> [What you should do] Nothing in the entries below may be altered; print them as they stand.

> [Input]
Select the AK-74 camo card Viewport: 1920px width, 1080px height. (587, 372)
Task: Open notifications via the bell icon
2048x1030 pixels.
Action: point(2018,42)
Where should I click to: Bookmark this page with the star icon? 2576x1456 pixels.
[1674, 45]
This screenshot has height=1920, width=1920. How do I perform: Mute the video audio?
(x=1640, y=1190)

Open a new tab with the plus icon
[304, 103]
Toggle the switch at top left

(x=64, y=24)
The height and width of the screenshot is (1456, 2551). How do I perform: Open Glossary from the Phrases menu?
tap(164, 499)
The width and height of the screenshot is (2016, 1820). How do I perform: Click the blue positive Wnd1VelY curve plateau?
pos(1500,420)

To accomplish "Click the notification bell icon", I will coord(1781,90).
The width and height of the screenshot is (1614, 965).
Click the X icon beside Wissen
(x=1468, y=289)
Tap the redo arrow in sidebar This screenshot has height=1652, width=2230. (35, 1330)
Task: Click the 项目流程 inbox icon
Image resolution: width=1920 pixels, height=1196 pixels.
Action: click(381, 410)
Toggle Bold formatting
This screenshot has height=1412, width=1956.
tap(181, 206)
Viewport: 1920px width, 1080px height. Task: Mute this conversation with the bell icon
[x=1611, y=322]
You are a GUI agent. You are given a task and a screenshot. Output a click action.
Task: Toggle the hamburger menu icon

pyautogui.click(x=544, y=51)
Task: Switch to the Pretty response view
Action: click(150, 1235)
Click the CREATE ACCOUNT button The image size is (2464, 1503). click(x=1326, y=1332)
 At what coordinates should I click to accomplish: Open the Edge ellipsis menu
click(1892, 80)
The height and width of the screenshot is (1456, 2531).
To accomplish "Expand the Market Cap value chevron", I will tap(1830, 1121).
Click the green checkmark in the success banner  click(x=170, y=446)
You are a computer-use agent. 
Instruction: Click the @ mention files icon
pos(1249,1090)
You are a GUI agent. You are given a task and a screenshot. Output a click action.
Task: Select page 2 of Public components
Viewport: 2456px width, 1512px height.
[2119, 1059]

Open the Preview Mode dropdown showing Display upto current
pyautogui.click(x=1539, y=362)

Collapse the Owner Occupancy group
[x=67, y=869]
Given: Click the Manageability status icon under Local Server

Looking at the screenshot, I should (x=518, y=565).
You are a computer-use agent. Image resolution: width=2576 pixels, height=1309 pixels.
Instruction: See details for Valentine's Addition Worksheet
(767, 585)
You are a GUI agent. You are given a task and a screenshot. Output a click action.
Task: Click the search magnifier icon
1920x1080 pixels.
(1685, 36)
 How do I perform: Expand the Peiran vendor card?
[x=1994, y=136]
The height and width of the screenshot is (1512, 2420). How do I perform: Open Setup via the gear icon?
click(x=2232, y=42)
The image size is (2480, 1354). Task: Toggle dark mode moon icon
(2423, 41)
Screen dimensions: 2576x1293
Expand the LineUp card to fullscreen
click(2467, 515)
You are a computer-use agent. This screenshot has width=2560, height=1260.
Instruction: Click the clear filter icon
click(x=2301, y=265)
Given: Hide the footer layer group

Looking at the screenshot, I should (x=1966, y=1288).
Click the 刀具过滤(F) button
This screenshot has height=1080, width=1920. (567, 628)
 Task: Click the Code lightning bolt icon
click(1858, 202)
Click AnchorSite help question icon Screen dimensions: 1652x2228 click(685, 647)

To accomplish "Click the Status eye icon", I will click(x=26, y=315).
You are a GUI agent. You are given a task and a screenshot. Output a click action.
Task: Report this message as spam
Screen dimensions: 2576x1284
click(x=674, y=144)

> [Solved problem]
Select the AK-74 camo card Viewport: 1920px width, 1080px height. (587, 372)
Task: Open notifications via the bell icon
2048x1030 pixels.
Action: point(2018,42)
Where should I click to: Bookmark this page with the star icon? 2576x1456 pixels.
[1674, 45]
This screenshot has height=1920, width=1920. How do I perform: Mute the video audio?
(x=1640, y=1190)

Open a new tab with the plus icon
[304, 103]
Toggle the switch at top left

(x=64, y=24)
The height and width of the screenshot is (1456, 2551). How do I perform: Open Glossary from the Phrases menu?
tap(164, 499)
The width and height of the screenshot is (2016, 1820). How do I perform: Click the blue positive Wnd1VelY curve plateau?
pos(1500,420)

To accomplish "Click the notification bell icon", I will coord(1781,90).
The width and height of the screenshot is (1614, 965).
Click the X icon beside Wissen
(x=1468, y=289)
Tap the redo arrow in sidebar This screenshot has height=1652, width=2230. (35, 1330)
Task: Click the 项目流程 inbox icon
Image resolution: width=1920 pixels, height=1196 pixels.
Action: click(381, 410)
Toggle Bold formatting
This screenshot has height=1412, width=1956.
tap(181, 206)
Viewport: 1920px width, 1080px height. Task: Mute this conversation with the bell icon
[x=1611, y=322]
You are a GUI agent. You are given a task and a screenshot. Output a click action.
Task: Toggle the hamburger menu icon

pyautogui.click(x=544, y=51)
Task: Switch to the Pretty response view
Action: click(150, 1235)
Click the CREATE ACCOUNT button The image size is (2464, 1503). click(x=1326, y=1332)
 At what coordinates should I click to accomplish: Open the Edge ellipsis menu
click(1892, 80)
The height and width of the screenshot is (1456, 2531).
To accomplish "Expand the Market Cap value chevron", I will tap(1830, 1121).
Click the green checkmark in the success banner  click(x=170, y=446)
You are a computer-use agent. 
Instruction: Click the @ mention files icon
pos(1249,1090)
You are a GUI agent. You are given a task and a screenshot. Output a click action.
Task: Select page 2 of Public components
Viewport: 2456px width, 1512px height.
[2119, 1059]

Open the Preview Mode dropdown showing Display upto current
pyautogui.click(x=1539, y=362)

Collapse the Owner Occupancy group
[x=67, y=869]
Given: Click the Manageability status icon under Local Server

Looking at the screenshot, I should (x=518, y=565).
You are a computer-use agent. Image resolution: width=2576 pixels, height=1309 pixels.
Instruction: See details for Valentine's Addition Worksheet
(767, 585)
You are a GUI agent. You are given a task and a screenshot. Output a click action.
Task: Click the search magnifier icon
1920x1080 pixels.
(1685, 36)
 How do I perform: Expand the Peiran vendor card?
[x=1994, y=136]
The height and width of the screenshot is (1512, 2420). How do I perform: Open Setup via the gear icon?
click(x=2232, y=42)
The image size is (2480, 1354). Task: Toggle dark mode moon icon
(2423, 41)
Screen dimensions: 2576x1293
Expand the LineUp card to fullscreen
click(2467, 515)
You are a computer-use agent. This screenshot has width=2560, height=1260.
Instruction: Click the clear filter icon
click(x=2301, y=265)
Given: Hide the footer layer group

Looking at the screenshot, I should (x=1966, y=1288).
Click the 刀具过滤(F) button
This screenshot has height=1080, width=1920. (567, 628)
 Task: Click the Code lightning bolt icon
click(1858, 202)
Click AnchorSite help question icon Screen dimensions: 1652x2228 click(685, 647)

To accomplish "Click the Status eye icon", I will click(x=26, y=315).
You are a GUI agent. You are given a task and a screenshot. Output a click action.
Task: Report this message as spam
Screen dimensions: 2576x1284
click(x=674, y=144)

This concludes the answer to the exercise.